Monday, September 6, 2021

A Look at Double-Knitting

I've been doing a lot of swatching and playing with double-knitting the past few years, so I thought it might be fun to look at it in a bit more depth.

For those not familiar with it, double-knitting is a method of knitting that produces a fabric with no wrong side. Your finished product has two right sides, making it excellent for blankets, scarves, shawls, and even hats. This can be accomplished with one yarn/color by knitting and slipping alternating stitches, or with 2 yarns/colors (or more!) by knitting with one and purling with the other.

Designs can be knitted in by altering which color you use for the knits and purls. This produces a mirror image of the design on the other side, in opposite colors. For example a red flower on a blue background on side A is a blue flower on a red background on side B. This is regular or standard double-knitting, and it produces fabulous results.
Collage of 2 photos, one of each side of a square of double-knitting. Top: A knotwork motif knit in rainbow variegated yarn on a background of black, all knit in stockinette stitch. Bottom: The same knotwork motif as the top, but knit in black on a rainbow variegated background, again all in stockinette stitch.


Of course, there's always the desire to push the envelope. Standard double-knitting's mirrored image "back" side is problematic for words and numbers or other non-symmetrical elements. Which brings us to 2 pattern double-knitting. This method allows you to knit words that read the same front and back, handy for personalizing scarves for example. Or you could be like me and want two completely different images on either side like this heart and house square I knit last fall:
Collage of 2 photos, each being the opposite side of a knitted square. On the left is a house knit with varigated pink, green and purple yarn on a background knit of cream yarn. The right photo shows a pulsating heart knit in cream yarn on a background of variegated pink, green and purple yarn.

Completely different yet knit at the same time.

Last week I was playing with 3 colors in a regular double-knit. Because of the third color this method is approached, and charted, the same way a 2 pattern double-knit is done. Here's what I was playing with:
Collage of two photos of an in progress knitted square, one of each side. Top: sage green and purple stylized flowers arranged checkerboard style on a white background; all in stockinette stitch. Bottom: white and sage green stylized flowers arranged checkerboard style on a purple background; all knit in stockinette stitch.

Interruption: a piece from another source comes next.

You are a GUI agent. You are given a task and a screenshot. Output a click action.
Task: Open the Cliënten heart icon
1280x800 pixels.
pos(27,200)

In my scarf pattern Rínce Fada (you can find all of my patterns at the pattern tab above), I used both standard and 2 pattern double-knitting. I also delved into double-knit cables and textured stitches. I bordered the long sides of the scarf with simple rope cables on reverse stockinette panels, you can see in this close up photo:
Both end sections of the scarf are shown in this close up photo. The cables on each side are visible and show that they twist opposite to one another.

That small bit of cabling in a double-knit project has led me to other experiments with cables. I'm currently working on a swatch of 2 XO cable panels in opposite colors, on reverse stockinette stitches done in the opposite color. That sounds very confusing so here's what it looks like currently:
An in progress knitted test piece. Left to right with the color of the stitches: 2 gray reverse stockinette stitches, an XO cable in teal, 2 gray reverse stockinette stitches, 2 teal reverse stockinette stitches, an XO cable in gray, and 2 teal reverse stockinette stitches.

The reverse side is identical to this side. Because of the way I structure my cables in double-knitting, I could knit the opposite side completely flat in the same stripe sequence or even in only one of the colors. Even a third color! Oh the possibilities!

How am I doing this? By employing 2 short cable needles (I used toothpicks with the fingering weight yarn of Rínce Fada! Yes, really. Wooden toothpicks are grippy, and easily found in the house) I'm able to work my cables on only one layer of the fabric rather than twisting both sides of it together. So while the swatch in my photo is destined for a blanket pattern, I have other ideas where non-reversible cables may form a large part. Fun! 

Looking for more on double-knitting? Visit Alasdair Post-Quinn's website (linked in the sidebar; Fallingblox Designs) or YouTube channel (search for Fallingblox Designs). Also on YouTube, look for Lattes & Llamas; they release the annual Geek Along Afghan blocks which are double-knit.

Yours in yarn and double the stitches ;)
Síle

(All photos are of my own projects and patterns, some not yet published.)